Year-over-year rent changes are not moving in the same direction across the country. In smaller markets such as North Dakota (+5.14%) and West Virginia (+4.76), rents are still rising, as even limited shifts in demand have a visible impact on prices. In contrast, several of the largest markets are now seeing declines. The most pronounced drops are in the District of Columbia (-4.92%), Arizona (-4.30%), Colorado (-4.29%), Texas (-3.33%), and Florida (-3.11%), where a wave of new construction has added a significant number of units and eased pressure on rents.
The outcome is a market that no longer moves as one. Places that expanded quickly are now adjusting, while tighter markets continue to see rents increase.
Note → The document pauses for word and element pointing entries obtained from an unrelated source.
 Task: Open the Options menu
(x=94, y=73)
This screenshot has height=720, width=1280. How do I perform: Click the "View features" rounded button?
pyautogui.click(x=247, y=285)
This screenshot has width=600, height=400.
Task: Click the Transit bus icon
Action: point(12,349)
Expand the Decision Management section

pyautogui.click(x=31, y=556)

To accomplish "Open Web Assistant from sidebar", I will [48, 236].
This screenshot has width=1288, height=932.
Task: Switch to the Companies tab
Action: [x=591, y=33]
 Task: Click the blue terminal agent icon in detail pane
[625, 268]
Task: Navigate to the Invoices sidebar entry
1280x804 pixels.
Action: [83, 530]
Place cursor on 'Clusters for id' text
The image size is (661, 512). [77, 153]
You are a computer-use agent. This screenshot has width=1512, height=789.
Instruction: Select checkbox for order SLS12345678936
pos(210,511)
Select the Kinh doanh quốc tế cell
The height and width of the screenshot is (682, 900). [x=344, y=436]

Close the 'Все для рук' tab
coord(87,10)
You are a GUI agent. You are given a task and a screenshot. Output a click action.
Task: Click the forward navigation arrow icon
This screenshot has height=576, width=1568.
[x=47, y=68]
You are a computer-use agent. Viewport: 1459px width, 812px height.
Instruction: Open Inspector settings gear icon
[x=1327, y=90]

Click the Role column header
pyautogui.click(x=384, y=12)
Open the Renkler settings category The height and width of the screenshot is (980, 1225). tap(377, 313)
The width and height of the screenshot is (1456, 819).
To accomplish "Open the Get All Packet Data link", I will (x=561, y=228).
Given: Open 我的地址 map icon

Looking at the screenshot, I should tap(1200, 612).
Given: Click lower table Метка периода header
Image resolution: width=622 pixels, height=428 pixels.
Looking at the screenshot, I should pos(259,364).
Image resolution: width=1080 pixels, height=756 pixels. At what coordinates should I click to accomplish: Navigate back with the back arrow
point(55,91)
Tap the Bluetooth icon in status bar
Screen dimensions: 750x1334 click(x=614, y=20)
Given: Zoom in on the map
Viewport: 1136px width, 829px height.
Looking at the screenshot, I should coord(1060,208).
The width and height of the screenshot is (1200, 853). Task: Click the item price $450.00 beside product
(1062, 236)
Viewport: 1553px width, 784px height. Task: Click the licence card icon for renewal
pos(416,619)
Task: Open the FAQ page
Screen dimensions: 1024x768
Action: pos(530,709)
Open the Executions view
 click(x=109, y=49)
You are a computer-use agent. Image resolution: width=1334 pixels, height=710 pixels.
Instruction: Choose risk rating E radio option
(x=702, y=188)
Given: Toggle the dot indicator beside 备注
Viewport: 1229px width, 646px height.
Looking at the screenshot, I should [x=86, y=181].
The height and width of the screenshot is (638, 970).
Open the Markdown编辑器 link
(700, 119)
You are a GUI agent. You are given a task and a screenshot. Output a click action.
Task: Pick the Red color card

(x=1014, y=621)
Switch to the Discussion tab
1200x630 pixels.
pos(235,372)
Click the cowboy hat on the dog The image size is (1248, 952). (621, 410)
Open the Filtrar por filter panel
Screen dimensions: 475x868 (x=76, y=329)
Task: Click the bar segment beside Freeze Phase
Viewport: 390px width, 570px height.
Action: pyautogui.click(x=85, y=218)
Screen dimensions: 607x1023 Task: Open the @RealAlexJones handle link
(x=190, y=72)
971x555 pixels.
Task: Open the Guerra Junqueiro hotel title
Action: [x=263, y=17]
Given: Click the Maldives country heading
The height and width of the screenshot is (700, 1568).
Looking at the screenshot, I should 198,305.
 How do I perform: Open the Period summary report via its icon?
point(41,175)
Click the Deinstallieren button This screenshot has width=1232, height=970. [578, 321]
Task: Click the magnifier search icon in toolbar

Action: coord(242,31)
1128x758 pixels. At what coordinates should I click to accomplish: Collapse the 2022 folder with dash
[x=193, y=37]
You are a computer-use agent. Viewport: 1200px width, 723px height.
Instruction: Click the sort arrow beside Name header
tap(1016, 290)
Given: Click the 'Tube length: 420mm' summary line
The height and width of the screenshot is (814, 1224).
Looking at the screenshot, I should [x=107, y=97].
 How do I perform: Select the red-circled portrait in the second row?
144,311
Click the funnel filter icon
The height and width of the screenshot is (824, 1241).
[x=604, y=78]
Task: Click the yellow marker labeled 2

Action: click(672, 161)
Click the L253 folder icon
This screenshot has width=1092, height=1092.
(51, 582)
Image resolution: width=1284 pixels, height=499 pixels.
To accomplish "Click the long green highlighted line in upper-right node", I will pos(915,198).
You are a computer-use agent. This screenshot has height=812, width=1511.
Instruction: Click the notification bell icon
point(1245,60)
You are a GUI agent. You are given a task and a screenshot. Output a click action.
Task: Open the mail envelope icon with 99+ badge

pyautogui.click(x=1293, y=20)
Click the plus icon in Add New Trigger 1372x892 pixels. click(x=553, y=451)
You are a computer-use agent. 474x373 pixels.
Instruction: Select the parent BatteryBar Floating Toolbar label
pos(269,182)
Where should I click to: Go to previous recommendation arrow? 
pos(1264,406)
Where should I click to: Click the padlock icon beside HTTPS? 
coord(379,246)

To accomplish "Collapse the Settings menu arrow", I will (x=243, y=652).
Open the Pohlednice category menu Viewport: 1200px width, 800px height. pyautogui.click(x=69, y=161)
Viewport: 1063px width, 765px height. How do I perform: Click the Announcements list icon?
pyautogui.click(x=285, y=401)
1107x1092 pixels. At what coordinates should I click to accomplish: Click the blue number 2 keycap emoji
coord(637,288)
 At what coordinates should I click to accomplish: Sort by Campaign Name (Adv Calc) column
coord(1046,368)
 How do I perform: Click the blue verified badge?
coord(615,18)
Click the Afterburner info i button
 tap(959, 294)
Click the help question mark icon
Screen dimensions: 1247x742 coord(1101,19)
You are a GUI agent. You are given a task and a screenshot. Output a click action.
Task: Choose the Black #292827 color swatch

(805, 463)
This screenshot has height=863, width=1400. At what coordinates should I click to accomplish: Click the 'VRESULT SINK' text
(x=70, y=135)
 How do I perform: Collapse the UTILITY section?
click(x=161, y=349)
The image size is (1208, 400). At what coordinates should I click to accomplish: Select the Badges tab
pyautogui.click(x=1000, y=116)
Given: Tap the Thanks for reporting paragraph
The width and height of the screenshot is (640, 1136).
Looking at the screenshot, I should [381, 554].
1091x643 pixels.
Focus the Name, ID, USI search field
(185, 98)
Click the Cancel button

Differences between regions are becoming more pronounced, with local conditions playing a larger role than before.
Cities Where Rents Increased the Most
(April 2025-April 2026)

At the city level, the sharpest rent increases reflect a mix of localized economic rebounds and structural constraints. In San Francisco (+14.54%), rents have risen sharply as high-income tech hiring, particularly linked to artificial intelligence, has begun to pull workers back into the city, tightening demand in premium rental segments. This rebound is also visible in nearby cities such as San Bruno (+7.31%), where proximity to major employers and limited new housing supply continue to support rent growth.
In Landover (+14.55%), Maryland, increases are more closely tied to spillover demand from the Washington, DC metro area, where shifting workplace patterns and population redistribution are putting pressure on adjacent suburban markets. Meanwhile, in smaller cities such as Grand Forks, North Dakota, and Lake Charles, Louisiana, relatively thin housing inventory means even modest demand increases can drive outsized rent gains, particularly in areas influenced by energy, logistics or university-driven employment cycles.
On the downside, the sharpest rent declines are concentrated in cities that expanded rapidly during the pandemic and are now facing oversupply. In New Braunfels (-11.53%), Denton (-10.18%), and Round Rock (-8.67%), falling rents reflect a wave of new apartment completions across Texas, where aggressive construction pipelines have begun to outpace current demand. Florida markets such as Fort Myers (-7.95%) and North Port (-11.44%) are also adjusting, with local reports pointing to a slowdown in migration and rising insurance costs weighing on housing demand.
Even in high-cost coastal locations such as Santa Monica, rents have declined, suggesting that price corrections are now reaching segments of the market that had previously remained insulated. In some urban areas, this adjustment is further reinforced by structural shifts in real estate use, with underperforming commercial properties increasingly being converted into residential units, adding incremental supply and easing pressure in specific submarkets.

This report analyzes rental affordability across 49 U.S. states and the District of Columbia, with Vermont excluded due to insufficient data. At the city level, the analysis covers 644 locations.
Median rent data by state, city, and apartment type was sourced from Apartment List, using the latest available figures up to April 2026. This data was also used to calculate year-over-year rent changes. Average earnings data was obtained from U.S. Bureau of Labor Statistics (the latest, February 2026 release). Average income was used instead of median due to the lack of consistent state-level median data across all locations. To ensure consistency in the rent-to-income comparison, February was used as the reference month for both metrics.
Affordability was measured by calculating rent as a percentage of average monthly wages, allowing for direct comparisons across states and cities and consistent visualization.